Another group of patients worthy to be accurately discussed is represented by those with large infarcts considering that literature data show that the typical cerebral ischemic lesion correlated to PFO is mainly represented by small cortical one [4].

In the presence of small PFO and in case of large cerebral ischemic lesions, the search of a pathogenic mechanism other than PFO must be even more accurate than ever, but if at the end of an appropriate/standardized screening of the patient [8] we conclude for a true cryptogenic stroke with PFO, we need some elements to decide whether to propose PFO closure or not.

Our study aimed to preliminary explore the existence of a relationship between PFO size and cerebral ischemic lesion volume. In literature, we found two studies with the same aim but with conflicting results: Jung et al. [5] observed a positive correlation between PFO size and cerebral infarct lesion, while Akhondi et al. [6] found no significant association between PFO dimensions and brain infarct volume.

Our results give some hints worthy to be further explored.

The direct correlation between cerebral lesion volume and the dimensions of PFO in terms of maximum separation between septum primum and septum secundum points out the importance of not excluding the pathogenic role of those PFOs characterized by small dimensions when associated with limited cerebral lesions. In the meantime, large ischemic lesions can be PFO-related when associated with a large PFO. Otherwise, the association between large ischemic lesion volume and small PFOs may guide the clinician to delve into other possible stroke causes. The trend towards an inverse correlation between PFO length and volume of cerebral lesion can suggest a ‘filter-like’ action of long tunnel on larger emboli, closely related to the length and morphology of the tunnel itself.
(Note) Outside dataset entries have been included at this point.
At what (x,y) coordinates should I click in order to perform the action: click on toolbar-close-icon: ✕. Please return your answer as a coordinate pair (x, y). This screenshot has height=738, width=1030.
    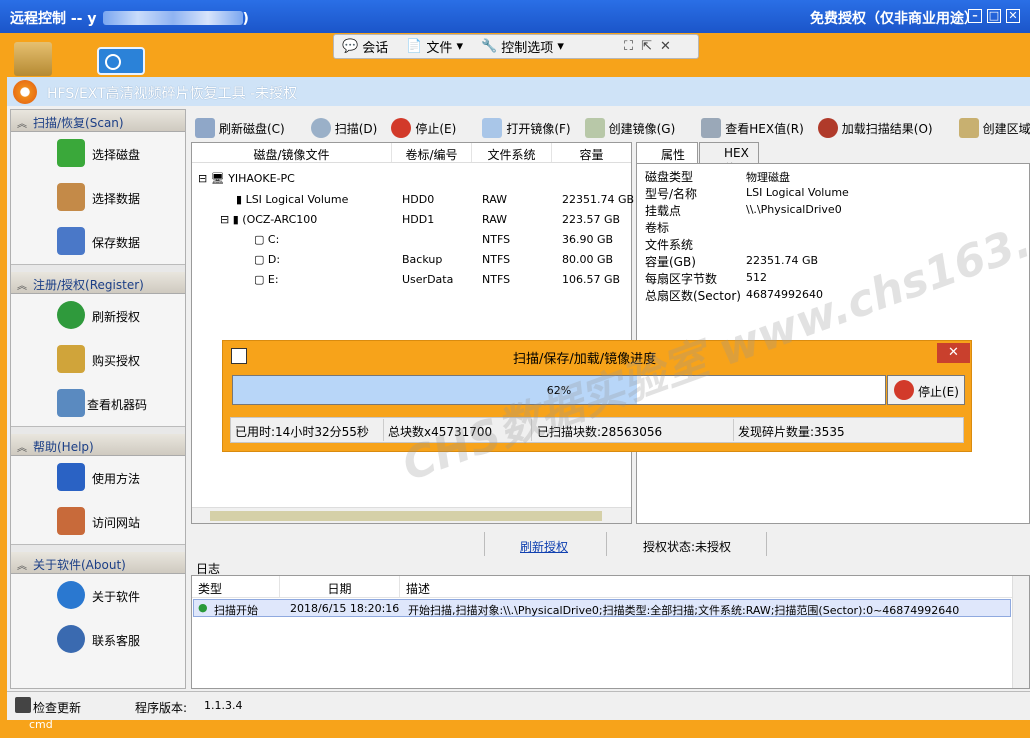
    Looking at the image, I should click on (666, 46).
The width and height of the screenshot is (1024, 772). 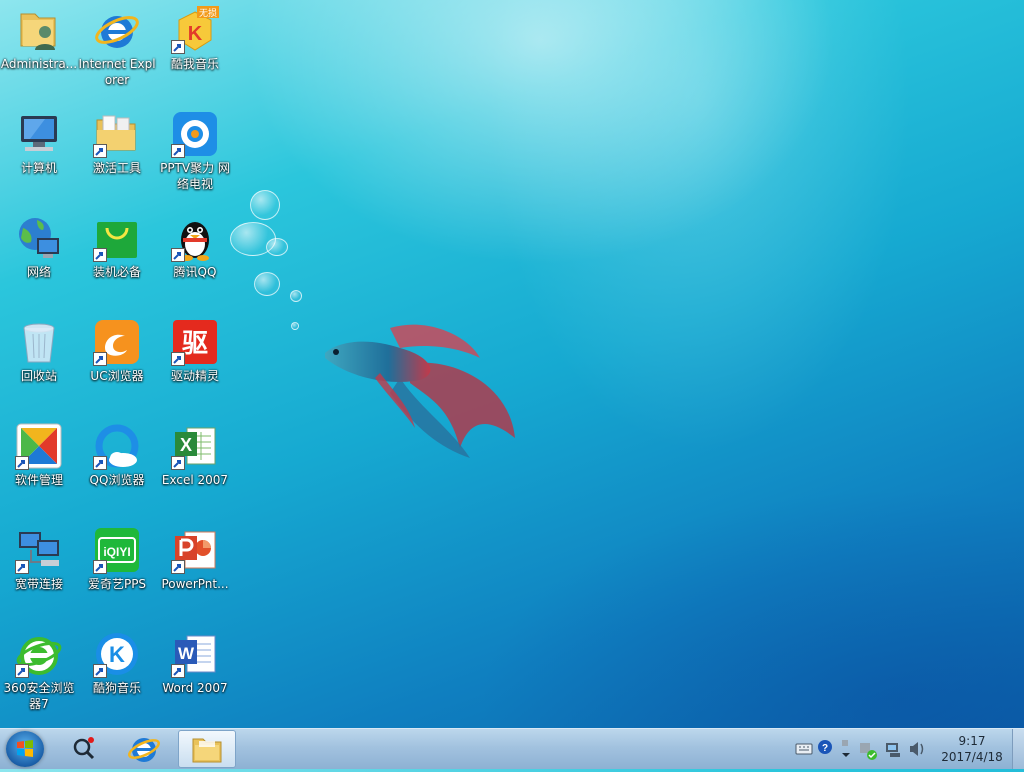 What do you see at coordinates (186, 654) in the screenshot?
I see `word-glyph: W` at bounding box center [186, 654].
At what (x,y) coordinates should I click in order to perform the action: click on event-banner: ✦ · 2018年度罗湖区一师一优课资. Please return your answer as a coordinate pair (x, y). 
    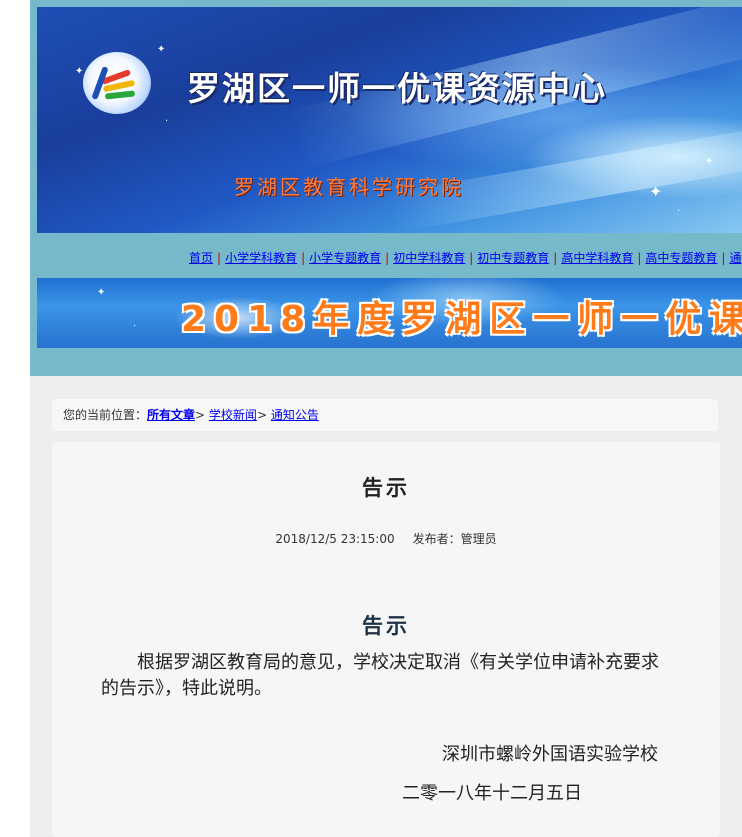
    Looking at the image, I should click on (390, 313).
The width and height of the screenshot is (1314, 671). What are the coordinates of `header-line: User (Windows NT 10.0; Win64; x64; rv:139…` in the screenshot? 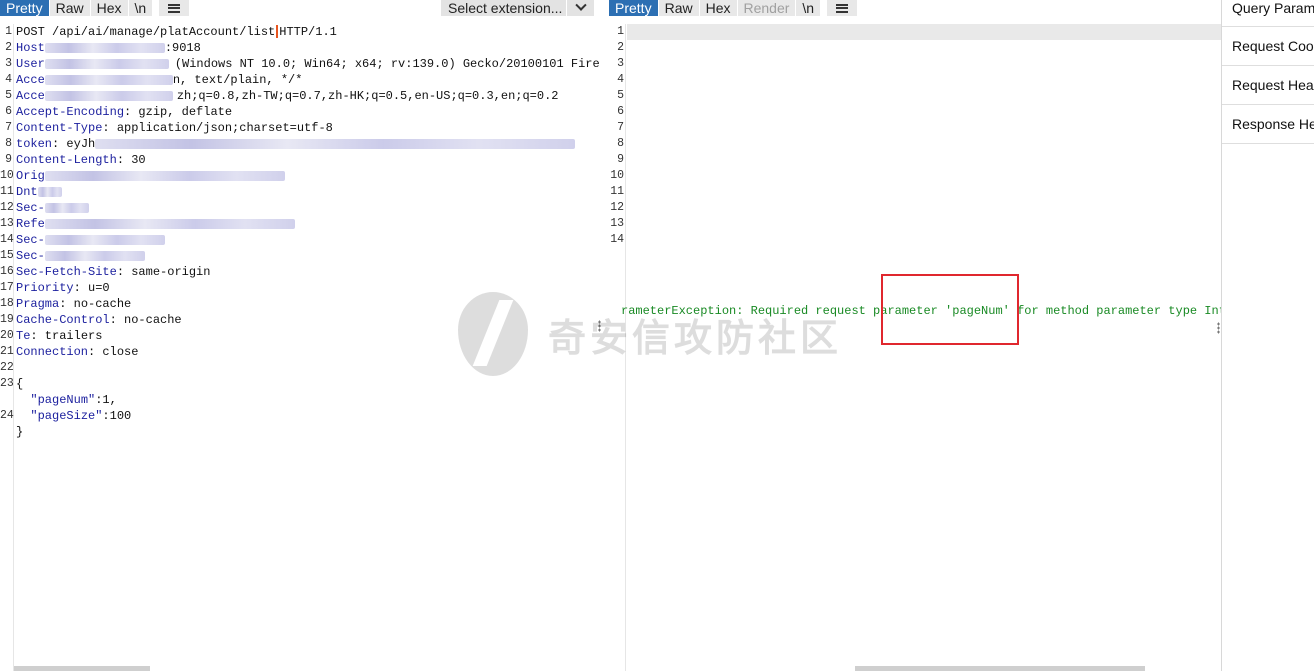 It's located at (308, 64).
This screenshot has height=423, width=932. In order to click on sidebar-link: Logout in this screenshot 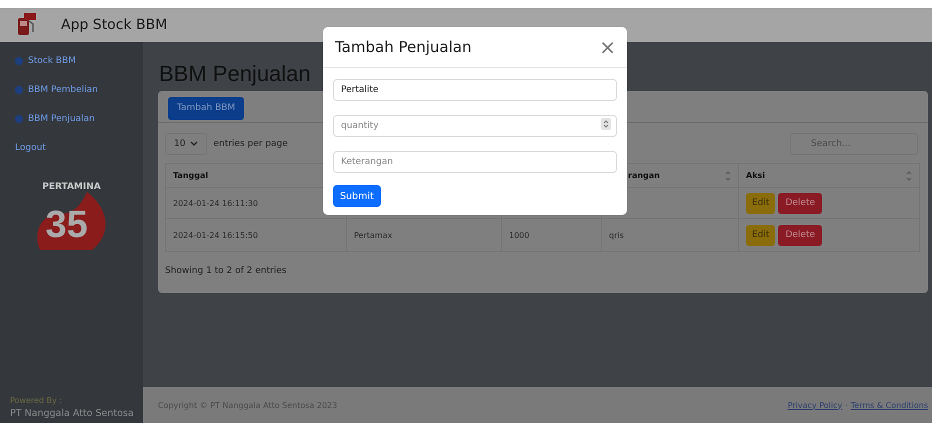, I will do `click(79, 148)`.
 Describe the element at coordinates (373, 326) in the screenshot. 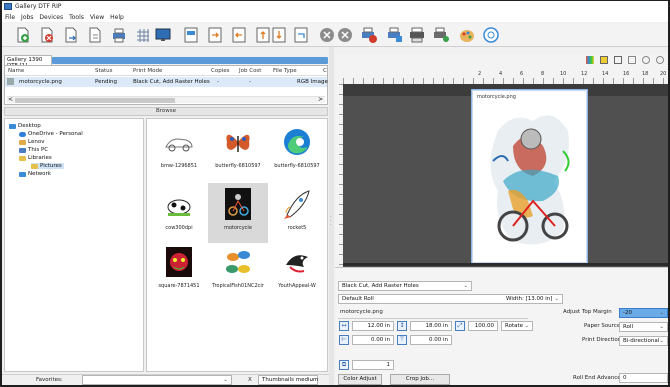

I see `width-input: 12.00 in` at that location.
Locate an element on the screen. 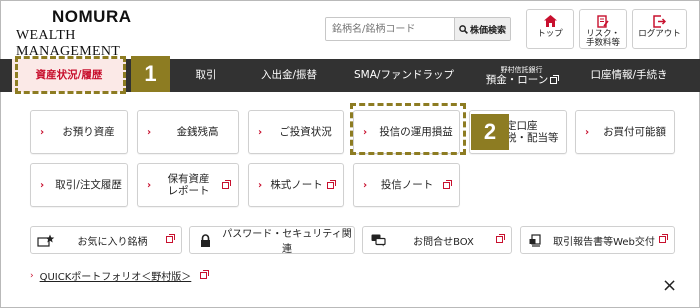 The image size is (700, 308). menu-buying-power-label: お買付可能額 is located at coordinates (635, 132).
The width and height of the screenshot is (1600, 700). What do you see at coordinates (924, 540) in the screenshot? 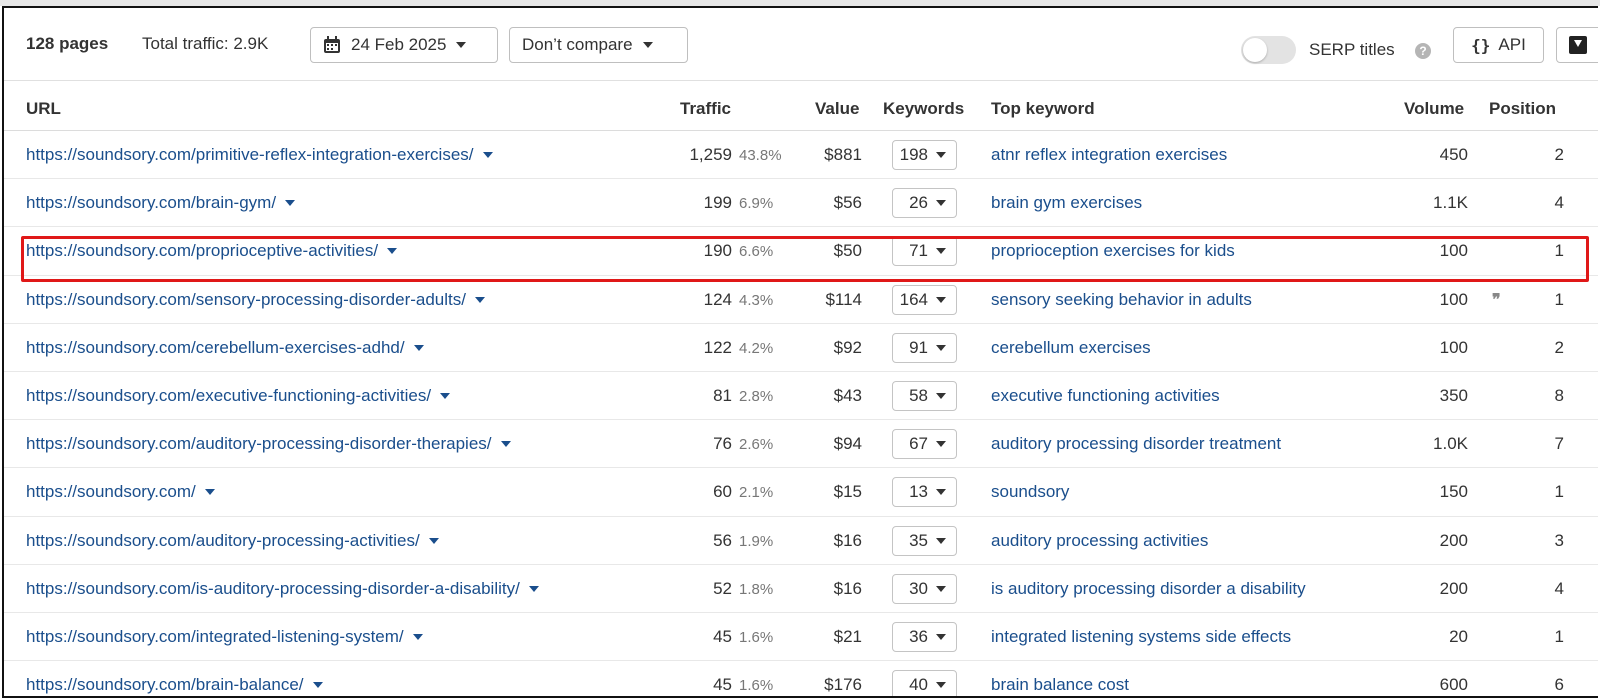
I see `keywords-dropdown: 35` at bounding box center [924, 540].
The linear regression analysis carried out using the dimensions of PFO as predictive variable and volume of cerebral lesions as dependent variable showed that cerebral lesion volume is directly dependent on maximum separation and inversely dependent on the length of PFO; that is, shorter and larger PFO seem to provide a higher embolic risk. Such PFOs may be somehow hemodynamically assimilated to an interatrial defect.

We should underline that our study may be considered a pilot study, because of the small sample we managed to analyze. Moreover, PFO dimensions were measured by transoesophageal echocardiography that is an operator-dependent procedure. To allow us to have a better estimation of the parameters, it could be useful in subsequent studies to use intraoperative sizing balloons in those patients who undergo percutaneous procedure.

If these data are confirmed in studies with a larger sample of patients, they could become part of the flourishing research scenario of the pathogenetic role of PFO in ischemic stroke, integrating the existing pathogenic score [10, 11].